I’ve caught a cold.
I bet you’ll say something very like that at some point in the next few weeks, but why do we use that word “caught”? I thought “well caught, sir!” “Good catch!” But, wait! Why on earth would I want to catch this particular experience? We tend to reserve this idea of catching for infections, don’t we? We don’t talk about catching diabetes, or catching asthma, do we?
With chronic, non-infective, diseases we often use the verb, “to have”. We say, “he has diabetes” or “he has asthma”. We might even add an “ic” to the end of name of the disease and claim it as an identity. “I am diabetic”, “I am asthmatic”. Why do we do that? Why do we, first of all, claim some kind of possession by “having”, then turn that having into an identity….a disease which defines us?

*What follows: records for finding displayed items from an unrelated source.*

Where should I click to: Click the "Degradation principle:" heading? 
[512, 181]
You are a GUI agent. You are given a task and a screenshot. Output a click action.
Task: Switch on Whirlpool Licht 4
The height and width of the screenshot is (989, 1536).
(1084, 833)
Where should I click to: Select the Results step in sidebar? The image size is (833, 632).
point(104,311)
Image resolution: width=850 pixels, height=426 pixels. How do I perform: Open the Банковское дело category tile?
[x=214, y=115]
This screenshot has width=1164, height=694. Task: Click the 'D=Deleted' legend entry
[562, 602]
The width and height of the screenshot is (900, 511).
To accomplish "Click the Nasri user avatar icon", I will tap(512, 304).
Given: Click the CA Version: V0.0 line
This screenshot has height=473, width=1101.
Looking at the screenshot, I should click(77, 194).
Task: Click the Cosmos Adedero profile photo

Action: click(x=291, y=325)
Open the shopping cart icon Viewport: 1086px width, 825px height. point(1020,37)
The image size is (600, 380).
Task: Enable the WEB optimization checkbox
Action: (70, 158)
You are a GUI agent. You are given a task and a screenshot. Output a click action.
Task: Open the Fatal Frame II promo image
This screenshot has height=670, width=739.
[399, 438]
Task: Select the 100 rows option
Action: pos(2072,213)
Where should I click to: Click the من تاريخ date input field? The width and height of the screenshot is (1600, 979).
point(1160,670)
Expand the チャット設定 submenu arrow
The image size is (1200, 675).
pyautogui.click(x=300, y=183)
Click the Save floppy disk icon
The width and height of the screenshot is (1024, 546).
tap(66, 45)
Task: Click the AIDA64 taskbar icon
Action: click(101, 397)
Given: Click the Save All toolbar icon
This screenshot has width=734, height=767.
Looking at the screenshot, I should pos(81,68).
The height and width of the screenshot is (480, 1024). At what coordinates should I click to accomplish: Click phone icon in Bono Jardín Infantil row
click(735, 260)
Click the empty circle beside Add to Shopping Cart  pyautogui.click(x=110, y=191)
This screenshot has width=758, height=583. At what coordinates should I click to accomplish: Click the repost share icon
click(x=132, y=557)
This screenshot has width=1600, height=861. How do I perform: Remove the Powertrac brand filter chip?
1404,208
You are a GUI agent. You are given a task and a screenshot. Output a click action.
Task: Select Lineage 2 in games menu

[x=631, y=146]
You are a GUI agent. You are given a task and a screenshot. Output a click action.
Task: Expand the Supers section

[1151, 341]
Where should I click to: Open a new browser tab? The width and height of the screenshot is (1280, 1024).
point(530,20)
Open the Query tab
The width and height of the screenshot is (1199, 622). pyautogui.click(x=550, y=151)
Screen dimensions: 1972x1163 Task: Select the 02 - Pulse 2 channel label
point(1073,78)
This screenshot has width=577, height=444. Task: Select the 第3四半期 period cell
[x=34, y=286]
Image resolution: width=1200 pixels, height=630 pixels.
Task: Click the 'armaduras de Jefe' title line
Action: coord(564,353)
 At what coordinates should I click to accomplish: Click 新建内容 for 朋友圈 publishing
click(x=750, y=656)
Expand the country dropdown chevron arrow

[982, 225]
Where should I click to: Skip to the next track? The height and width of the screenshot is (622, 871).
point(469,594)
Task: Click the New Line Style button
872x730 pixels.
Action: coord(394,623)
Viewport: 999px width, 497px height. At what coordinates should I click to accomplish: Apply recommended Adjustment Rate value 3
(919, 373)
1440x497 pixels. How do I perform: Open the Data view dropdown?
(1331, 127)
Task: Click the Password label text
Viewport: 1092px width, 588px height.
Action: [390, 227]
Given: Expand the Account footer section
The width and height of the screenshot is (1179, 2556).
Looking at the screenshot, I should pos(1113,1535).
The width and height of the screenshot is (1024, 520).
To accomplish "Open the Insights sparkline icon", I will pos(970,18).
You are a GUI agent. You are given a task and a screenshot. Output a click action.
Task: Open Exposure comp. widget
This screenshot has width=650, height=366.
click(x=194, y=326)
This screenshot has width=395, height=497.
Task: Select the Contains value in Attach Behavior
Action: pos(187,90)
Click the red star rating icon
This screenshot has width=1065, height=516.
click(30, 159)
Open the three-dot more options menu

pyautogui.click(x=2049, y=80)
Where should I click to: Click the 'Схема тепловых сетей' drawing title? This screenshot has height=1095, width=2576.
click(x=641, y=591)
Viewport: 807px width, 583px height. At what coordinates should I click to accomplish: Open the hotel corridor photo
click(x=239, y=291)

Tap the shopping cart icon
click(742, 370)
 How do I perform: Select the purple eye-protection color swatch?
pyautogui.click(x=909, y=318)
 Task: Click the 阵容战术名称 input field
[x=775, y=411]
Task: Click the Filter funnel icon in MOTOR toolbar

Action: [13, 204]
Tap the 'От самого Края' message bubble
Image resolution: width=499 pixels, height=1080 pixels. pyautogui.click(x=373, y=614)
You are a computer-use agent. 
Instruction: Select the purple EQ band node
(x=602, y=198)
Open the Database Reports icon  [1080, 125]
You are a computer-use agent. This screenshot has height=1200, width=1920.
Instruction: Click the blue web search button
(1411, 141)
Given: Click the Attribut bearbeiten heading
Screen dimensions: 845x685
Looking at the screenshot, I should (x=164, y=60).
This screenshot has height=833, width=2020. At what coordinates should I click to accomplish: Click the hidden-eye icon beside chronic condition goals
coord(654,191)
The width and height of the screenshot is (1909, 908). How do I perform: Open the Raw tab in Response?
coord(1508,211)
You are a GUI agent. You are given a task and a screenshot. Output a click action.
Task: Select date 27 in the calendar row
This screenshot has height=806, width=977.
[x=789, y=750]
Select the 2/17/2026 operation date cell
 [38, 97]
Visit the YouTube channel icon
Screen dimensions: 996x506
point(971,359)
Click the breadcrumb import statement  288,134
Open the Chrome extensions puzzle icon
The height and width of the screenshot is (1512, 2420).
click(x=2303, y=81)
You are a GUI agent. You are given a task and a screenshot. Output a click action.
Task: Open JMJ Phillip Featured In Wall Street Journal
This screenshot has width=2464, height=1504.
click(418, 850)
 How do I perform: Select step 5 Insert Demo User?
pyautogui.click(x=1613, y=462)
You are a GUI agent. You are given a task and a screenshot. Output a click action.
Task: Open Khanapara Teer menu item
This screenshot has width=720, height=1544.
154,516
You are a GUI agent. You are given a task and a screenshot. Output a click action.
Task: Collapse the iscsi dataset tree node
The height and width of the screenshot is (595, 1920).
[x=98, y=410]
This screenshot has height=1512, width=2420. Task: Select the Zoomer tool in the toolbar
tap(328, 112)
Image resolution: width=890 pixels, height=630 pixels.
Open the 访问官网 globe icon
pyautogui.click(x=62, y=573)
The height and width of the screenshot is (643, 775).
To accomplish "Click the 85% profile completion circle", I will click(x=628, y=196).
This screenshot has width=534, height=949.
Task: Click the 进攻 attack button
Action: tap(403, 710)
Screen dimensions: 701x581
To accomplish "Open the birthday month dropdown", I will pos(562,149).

It gets even more interesting when we think about health, rather than about disease or illness.
We never talk of “catching health”, and we don’t so often claim possession (although people do say they “have good health”). Do claim health as an identity, “I am healthy”. I suppose we do. However, we don’t really think of health as an object the way we do disease, do we?
Maybe it would be interesting to consider what it would mean to “catch health”. How would we go about that? How would we create favourable conditions to allow us to make such a good catch?
Let me finish this little thought with a consideration of “becoming” (my favourite verb!)
Aren’t we always in a process of becoming? Becoming more or less healthy? Becoming more or less ill?
I prefer the “becoming” verb because it doesn’t objectify either disease or health. It insists on understanding that both disease and health are processes, processes which are an inextricable part of living.
So maybe I woke up having caught a cold, but I’m already becoming well!